Friday 5: What’s next in these changing times for NASCAR?
Midweek races. Inverted fields. No practice. NASCAR’s return after a 10-week suspension because of the COVID-19 pandemic comes with a much different look out of necessity.
But could some of the changes taking place become more permanent?
The sport is taking a close look at how it does things, what it can do without and what it can do more of.
At this point, no idea seems too far-fetched. Provided it doesn’t disrupt the competitive balance.
“Whether it be the iRacing that kind of held the fans over a couple months, to coming back in this form it’s been a home run in my opinion for everyone at NASCAR’s management to make this happen,” Denny Hamlin said of NASCAR’s return.
“I like how nimble they are being. Just because we have done this for ‘X’ amount of years — we’ve always had practice and qualifying, but we never did an invert – they are willing to make changes and do it quickly. That’s something I haven’t seen in our sport in a very long time, or probably ever. It’s the most nimble as I’ve ever seen.”
While it seems unlikely NASCAR will do away with practice for every race, the question remains: Does the Cup Series need to be at some tracks for three days if they’re racing only once? Maybe it makes sense to run more doubleheaders. And midweek races.
Wednesday’s race at Darlington was delayed by rain but it gave a hint of what a midweek race could be like. Fans will get another chance to see a midweek Cup race Wednesday at Charlotte Motor Speedway and June 10 at Martinsville Speedway.

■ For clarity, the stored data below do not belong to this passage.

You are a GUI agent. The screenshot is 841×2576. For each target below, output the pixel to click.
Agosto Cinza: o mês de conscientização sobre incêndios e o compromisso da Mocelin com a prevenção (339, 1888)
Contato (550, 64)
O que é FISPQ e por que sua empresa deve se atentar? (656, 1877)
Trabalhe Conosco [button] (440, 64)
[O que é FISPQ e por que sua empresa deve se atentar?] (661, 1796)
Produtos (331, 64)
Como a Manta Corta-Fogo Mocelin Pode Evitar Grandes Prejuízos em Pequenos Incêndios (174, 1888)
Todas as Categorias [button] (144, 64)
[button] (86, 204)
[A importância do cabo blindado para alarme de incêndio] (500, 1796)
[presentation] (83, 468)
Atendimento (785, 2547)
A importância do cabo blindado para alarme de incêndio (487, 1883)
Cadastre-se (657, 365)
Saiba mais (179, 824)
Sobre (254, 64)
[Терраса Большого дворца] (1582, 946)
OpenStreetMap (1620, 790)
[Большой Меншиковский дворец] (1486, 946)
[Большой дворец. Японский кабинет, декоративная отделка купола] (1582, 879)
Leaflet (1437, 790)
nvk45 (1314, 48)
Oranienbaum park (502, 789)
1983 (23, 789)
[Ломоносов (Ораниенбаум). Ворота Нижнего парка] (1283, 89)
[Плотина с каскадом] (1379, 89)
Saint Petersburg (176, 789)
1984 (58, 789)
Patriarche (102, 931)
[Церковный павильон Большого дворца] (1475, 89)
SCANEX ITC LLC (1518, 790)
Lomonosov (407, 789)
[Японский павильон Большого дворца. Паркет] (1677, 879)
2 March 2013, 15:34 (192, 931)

“We can make it work,” Kevin Harvick said of midweek races. “From a team standpoint and from competitors, it’s great if we can shorten the schedule, do all those things.
“In the end, the telltale sign is going to be when those TV numbers come out. If they’re good, that’s what drives everything. That’s what everybody sells their sponsorship on. That’s what we all want to see, is great TV numbers. We’d love the fans at the racetrack, but in the end the biggest stick comes from how many people turn on the TV.”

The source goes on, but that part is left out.